Friday, 23 November 2012

Languages




Rope by Kip

I spent last Friday morning speaking Weldish. Today, I am speaking Stovian.  The topic is flue and chimney and draw and draught.  It’s just one of many languages I’m learning.  I’m not fluent in any but I’m acquiring whole, new lexicons and beginning to understand and make myself understood. 
Take Voltagean; Steve, the electrician, is more patient than some and takes the trouble to explain some of the trickier vocabulary – three phase inverter, photovoltaic arrays and suchlike.  But it’s the grammar of languages that I’ve always had such difficulty with.  Constructing a simple sentence is manageable, for example:
“The bulb is in the lamp.”
Nouns in the right place and verb and preposition correct so darkness averted and I glow with pride.
Or even:
“The 100w bulb is in the flourescent lamp.” Not exactly a dazzling piece of conversation I grant you.  But never underestimate an adjective.  You can disguise all manner of ghastly grammatical errors in a beautiful description.
Trying to assemble something comprehensible involving frequency circuits, oscillators, diodes and ....I’m afraid I can’t make those connections at all.
 Many a kilowatt-hour has been spent studying and researching Voltagean.
Although lively, it is a precise and mathematical language and there is no margin for error – the slightest slip-up can put you in a dangerous situation.  I doubt I shall ever grasp it.
 It’s a dynamic language – all that charging and inducting, those currents flowing, pulsing, energies scintillating.  Nothing is still, everything continually alternating, transforming, transmitting. And there is a romance to it, a mystery; it feels as though one must always be decoding abstract concepts; nothing is what it seems. The words have arcane, magical properties; like shape-shifters, one thing can change into another thing; intangibles become sensual, actual. Electricity becomes warmth, light, power.  Amps, volts, sinusoidal waves are un-seeable, untouchable, almost unimaginable nouns.  Invisible but paradoxically, illuminating.

Hawser
by
Kip


Basic Carpentese on the other hand, I can speak passably well.  I have to admit  though, after an exchange of pleasantries and the rudimentary nail, hammer and tongue and groove, I’m starting to bang my head against a panelled wall.  While it does have its creative side, at my level it’s a solid and practical language, chock-a-block with single-syllable words like plank, nut, bolt, screw.  I do enjoy its rhythms, its onomatopoeia. And “plane”, “drill”, “saw” - the tools do what they say on the tin.
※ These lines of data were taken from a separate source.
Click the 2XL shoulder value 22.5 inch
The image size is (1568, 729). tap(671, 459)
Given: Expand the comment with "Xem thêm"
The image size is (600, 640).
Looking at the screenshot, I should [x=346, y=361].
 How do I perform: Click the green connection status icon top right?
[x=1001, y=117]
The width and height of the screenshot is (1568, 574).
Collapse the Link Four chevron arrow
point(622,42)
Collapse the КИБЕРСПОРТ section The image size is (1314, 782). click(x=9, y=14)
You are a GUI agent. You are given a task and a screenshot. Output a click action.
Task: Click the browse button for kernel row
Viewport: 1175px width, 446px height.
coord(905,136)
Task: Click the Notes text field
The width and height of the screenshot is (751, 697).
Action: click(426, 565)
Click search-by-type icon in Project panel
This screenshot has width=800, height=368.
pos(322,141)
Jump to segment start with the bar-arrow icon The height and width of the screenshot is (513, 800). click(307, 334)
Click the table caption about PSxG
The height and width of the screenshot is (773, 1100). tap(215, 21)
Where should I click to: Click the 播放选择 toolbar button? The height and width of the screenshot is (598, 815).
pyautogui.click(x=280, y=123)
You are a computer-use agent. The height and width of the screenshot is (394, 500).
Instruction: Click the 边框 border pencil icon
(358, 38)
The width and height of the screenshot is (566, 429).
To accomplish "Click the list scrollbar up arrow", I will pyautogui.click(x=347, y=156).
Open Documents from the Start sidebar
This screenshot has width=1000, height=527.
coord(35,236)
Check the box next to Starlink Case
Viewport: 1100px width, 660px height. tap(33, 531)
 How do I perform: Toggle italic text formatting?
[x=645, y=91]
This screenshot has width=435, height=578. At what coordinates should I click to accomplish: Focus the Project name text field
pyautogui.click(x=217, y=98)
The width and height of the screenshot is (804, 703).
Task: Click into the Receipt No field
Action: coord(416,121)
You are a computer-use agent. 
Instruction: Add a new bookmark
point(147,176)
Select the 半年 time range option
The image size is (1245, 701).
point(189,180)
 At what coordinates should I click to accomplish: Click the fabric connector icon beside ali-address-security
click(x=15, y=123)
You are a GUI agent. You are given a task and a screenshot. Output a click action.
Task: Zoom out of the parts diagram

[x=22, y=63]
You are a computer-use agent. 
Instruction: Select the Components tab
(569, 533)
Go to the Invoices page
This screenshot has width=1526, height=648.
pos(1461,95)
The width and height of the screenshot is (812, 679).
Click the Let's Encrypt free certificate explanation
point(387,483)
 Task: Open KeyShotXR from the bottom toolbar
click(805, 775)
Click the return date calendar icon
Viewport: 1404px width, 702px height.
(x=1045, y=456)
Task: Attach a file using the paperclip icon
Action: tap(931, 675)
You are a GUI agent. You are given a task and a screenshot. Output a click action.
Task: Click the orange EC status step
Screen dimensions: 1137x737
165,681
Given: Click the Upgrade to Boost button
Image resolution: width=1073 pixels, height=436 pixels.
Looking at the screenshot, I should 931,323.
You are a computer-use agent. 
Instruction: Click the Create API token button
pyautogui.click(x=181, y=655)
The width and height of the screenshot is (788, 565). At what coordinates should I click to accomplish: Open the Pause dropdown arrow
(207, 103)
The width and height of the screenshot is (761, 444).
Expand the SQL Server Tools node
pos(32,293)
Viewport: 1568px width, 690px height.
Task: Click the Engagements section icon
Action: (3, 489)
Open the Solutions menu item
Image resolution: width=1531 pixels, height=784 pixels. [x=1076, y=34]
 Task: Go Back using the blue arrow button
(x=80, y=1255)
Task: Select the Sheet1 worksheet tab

The language of metallurgy is riveting.  It takes years to achieve fluency and requires knowledge of the science of things both physical and gaseous.  Weldish has chemistry - the Periodic Table is embedded in virtually every word – and poetry. Its terminology is distinctly industrial with all the vigour one would expect given the force, pressure and stress entailed although, contradictorily, its purpose is tender and gentle; melding, uniting, bonding and fusing.
You might think, given the working environment, that voices would be loud, volatile, the words clanging and clanking with hard edges, brawny and base as the metals they deal in. But those welders I’ve met are composed – serene even -softly spoken and speak of their craft poetically and with reverence.

Holey Steel With Blue Flower Pot And Lichens 
by Kip

Painting has a diversity of dialects depending on where it is being applied.  Upon a canvas, the dialogue would be refined.  Upon the hull and topsides of a little ship, talk is all smooth and colourful and (without intending to be snobbish about this) fine detail – conversing in microns if you please.  Still, I can’t help thinking (and I am happy to be corrected) it ‘s all surface and no substance.


Plumbian is not mellifluous.  It does not trip off the tongue – principally because it is too preoccupied tripping over its plosives. Stops and pops explode deliciously, like sherbet popping against your cheeks. Try them, they’re rather fun:
Bucket, seacock, pipe, pump, bilge, leak, tap, valve…



My Nauticalese, I am pleased to report, is improving.  At work I sound very impressive to my colleagues although I wouldn’t dare speak a word in front of anyone on the marina as I’d be repeating things they’ve told me and in any case it’s quite obvious that I really haven’t a clue what I’m talking about.  But it’s irresistible – I just love the feel of the words “prop shaft” and “eight cylinder Gardner engine” in my mouth.
A considerable number of conversations consist in asking for translations and diagrams. 
I should be able to master it in a decade or two.